- Description and Installation
- Scale-Space Blob Detector
- Melanoma Segmentation
- Melanoma Classification with CNNs
- Object Detection with Faster-RCNN
- Feature Selection for Audio Classification
- Audio Speech Recognition with DeepSpeech2
Audio processing, Video processing and Computer Vision Laboratories (UC3M - C2.350.16508).
Create a Python 3.6 virtual environment and run the following command:
pip install -r requirements.txt
Or specify the name of the project to install specific requirements.
pip install -r <PROJECT NAME>/requirements.txt
PIP ENVIRONMENT
pip3 install torch==1.10.0+cu113 torchvision==0.11.1+cu113 -f https://download.pytorch.org/whl/cu113/torch_stable.html
CONDA ENVIRONMENT
conda install pytorch torchvision torchaudio cudatoolkit=11.3 -c pytorch
Scale-space blob detector based on the Laplacian of Gaussian (LoG) filter.
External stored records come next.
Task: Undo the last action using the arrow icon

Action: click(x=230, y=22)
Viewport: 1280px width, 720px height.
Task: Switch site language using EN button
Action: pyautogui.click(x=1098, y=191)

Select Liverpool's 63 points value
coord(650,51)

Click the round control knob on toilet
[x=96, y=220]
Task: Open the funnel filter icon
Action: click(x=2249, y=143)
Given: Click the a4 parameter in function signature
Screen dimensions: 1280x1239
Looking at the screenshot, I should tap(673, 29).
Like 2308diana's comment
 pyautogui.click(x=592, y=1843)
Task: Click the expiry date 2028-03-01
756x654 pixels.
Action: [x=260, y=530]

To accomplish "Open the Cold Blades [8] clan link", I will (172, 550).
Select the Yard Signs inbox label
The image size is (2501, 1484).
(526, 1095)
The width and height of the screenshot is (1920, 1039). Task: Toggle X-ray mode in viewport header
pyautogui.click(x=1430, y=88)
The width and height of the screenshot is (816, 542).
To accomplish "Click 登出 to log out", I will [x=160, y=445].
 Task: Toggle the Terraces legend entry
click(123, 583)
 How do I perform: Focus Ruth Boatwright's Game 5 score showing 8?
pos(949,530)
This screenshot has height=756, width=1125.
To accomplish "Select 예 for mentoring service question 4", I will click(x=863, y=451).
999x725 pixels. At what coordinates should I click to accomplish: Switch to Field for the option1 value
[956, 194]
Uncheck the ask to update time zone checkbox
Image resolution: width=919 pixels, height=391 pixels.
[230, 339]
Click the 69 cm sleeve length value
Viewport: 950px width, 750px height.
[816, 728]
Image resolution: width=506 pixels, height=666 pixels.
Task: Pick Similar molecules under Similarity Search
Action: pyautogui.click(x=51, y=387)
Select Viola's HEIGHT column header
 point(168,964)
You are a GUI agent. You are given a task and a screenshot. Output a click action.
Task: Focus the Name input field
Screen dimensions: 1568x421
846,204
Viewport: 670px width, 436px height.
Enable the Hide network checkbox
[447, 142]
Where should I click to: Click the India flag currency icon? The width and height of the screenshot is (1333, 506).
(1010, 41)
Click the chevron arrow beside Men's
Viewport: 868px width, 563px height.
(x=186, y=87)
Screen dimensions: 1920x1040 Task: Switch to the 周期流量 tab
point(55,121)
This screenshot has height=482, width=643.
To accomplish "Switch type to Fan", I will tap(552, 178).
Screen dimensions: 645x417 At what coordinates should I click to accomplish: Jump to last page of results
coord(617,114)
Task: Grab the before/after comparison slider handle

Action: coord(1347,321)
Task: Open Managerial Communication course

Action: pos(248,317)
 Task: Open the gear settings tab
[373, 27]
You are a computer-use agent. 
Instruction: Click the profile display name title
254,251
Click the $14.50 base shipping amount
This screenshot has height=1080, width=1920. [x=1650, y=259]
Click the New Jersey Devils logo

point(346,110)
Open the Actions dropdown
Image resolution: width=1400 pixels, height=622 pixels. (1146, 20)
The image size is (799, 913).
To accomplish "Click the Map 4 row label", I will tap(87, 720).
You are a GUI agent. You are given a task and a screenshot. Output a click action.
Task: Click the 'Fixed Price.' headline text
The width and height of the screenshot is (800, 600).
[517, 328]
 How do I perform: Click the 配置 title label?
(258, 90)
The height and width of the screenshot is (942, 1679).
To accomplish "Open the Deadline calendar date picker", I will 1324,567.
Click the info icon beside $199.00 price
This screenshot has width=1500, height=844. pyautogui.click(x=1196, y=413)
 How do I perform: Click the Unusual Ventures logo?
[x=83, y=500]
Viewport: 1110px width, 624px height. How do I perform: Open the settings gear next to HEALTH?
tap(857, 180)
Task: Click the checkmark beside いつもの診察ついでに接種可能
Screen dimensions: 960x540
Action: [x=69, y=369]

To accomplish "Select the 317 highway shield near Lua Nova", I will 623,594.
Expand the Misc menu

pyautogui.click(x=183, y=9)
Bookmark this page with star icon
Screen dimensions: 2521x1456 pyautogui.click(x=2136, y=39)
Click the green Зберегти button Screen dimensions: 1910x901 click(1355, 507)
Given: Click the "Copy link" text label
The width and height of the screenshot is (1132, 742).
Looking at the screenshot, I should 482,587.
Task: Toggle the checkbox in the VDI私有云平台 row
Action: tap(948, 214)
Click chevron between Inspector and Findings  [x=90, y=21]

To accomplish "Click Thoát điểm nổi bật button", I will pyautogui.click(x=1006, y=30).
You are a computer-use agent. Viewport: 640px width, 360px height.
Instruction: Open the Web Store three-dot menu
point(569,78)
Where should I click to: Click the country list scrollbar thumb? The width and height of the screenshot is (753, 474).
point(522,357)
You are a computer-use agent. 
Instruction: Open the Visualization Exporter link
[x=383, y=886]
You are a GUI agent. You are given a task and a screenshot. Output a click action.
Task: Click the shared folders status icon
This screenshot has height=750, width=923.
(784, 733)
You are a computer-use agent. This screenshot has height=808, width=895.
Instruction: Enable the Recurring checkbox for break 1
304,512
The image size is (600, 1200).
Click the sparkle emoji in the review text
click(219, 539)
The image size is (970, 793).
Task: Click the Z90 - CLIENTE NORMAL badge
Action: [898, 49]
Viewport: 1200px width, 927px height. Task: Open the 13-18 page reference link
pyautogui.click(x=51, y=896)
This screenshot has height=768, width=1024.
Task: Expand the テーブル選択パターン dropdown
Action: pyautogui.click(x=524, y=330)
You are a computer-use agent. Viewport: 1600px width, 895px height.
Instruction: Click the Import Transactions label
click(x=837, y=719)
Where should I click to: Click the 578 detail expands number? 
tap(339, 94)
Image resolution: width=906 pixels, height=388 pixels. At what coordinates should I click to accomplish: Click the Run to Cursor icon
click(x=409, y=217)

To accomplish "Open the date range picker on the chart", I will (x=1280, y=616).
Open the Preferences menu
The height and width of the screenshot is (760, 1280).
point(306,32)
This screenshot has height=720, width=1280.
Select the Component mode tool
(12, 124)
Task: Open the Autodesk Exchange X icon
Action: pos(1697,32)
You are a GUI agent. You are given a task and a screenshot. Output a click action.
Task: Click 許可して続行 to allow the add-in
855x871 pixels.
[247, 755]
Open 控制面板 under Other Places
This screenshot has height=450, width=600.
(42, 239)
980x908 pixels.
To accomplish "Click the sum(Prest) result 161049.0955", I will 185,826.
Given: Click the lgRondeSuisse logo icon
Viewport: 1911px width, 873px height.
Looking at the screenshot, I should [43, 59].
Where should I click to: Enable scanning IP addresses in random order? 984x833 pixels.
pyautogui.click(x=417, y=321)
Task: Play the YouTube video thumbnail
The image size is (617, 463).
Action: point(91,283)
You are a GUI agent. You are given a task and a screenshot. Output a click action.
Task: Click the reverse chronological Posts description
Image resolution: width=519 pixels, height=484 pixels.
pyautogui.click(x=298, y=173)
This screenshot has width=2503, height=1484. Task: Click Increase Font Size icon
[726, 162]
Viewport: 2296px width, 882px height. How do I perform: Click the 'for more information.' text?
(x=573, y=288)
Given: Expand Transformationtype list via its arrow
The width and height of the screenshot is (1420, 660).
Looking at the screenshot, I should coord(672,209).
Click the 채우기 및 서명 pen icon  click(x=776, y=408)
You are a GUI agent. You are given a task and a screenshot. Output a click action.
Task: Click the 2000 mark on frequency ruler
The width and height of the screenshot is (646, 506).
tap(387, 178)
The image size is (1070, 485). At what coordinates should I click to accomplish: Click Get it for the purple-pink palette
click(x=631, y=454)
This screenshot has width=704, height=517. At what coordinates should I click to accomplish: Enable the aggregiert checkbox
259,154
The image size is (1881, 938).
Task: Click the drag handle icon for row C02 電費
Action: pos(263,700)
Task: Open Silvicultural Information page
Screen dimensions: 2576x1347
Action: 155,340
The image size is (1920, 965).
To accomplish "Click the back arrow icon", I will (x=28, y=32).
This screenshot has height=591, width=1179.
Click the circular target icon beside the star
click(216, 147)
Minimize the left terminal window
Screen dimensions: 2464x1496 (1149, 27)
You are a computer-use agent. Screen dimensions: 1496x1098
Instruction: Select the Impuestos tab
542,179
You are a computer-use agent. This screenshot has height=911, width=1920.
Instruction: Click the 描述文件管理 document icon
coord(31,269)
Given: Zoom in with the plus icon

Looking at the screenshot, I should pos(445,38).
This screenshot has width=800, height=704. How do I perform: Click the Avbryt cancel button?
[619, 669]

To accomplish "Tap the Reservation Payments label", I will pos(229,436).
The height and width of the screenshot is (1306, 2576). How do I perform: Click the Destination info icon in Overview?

Full guideline here.
Pre-processing, segmentation and post-processing for melanoma images using thresholding and clustering techniques. Full guideline here.
Testing of several CNN architectures for melanoma classification (no melanoma, melanoma, keratosis) Full lab here.
Faster-RCNN implementation for object detection and classification using a subset of the PASCAL VOC 2012 database. Full lab here.
Feature extraction and selection for classifying dogs and cats audios using SVM. Full guideline here.
Comparison of 3 speech recognition architectures based on DeepSpeech2 altering the GRU layer implementation. Full lab here.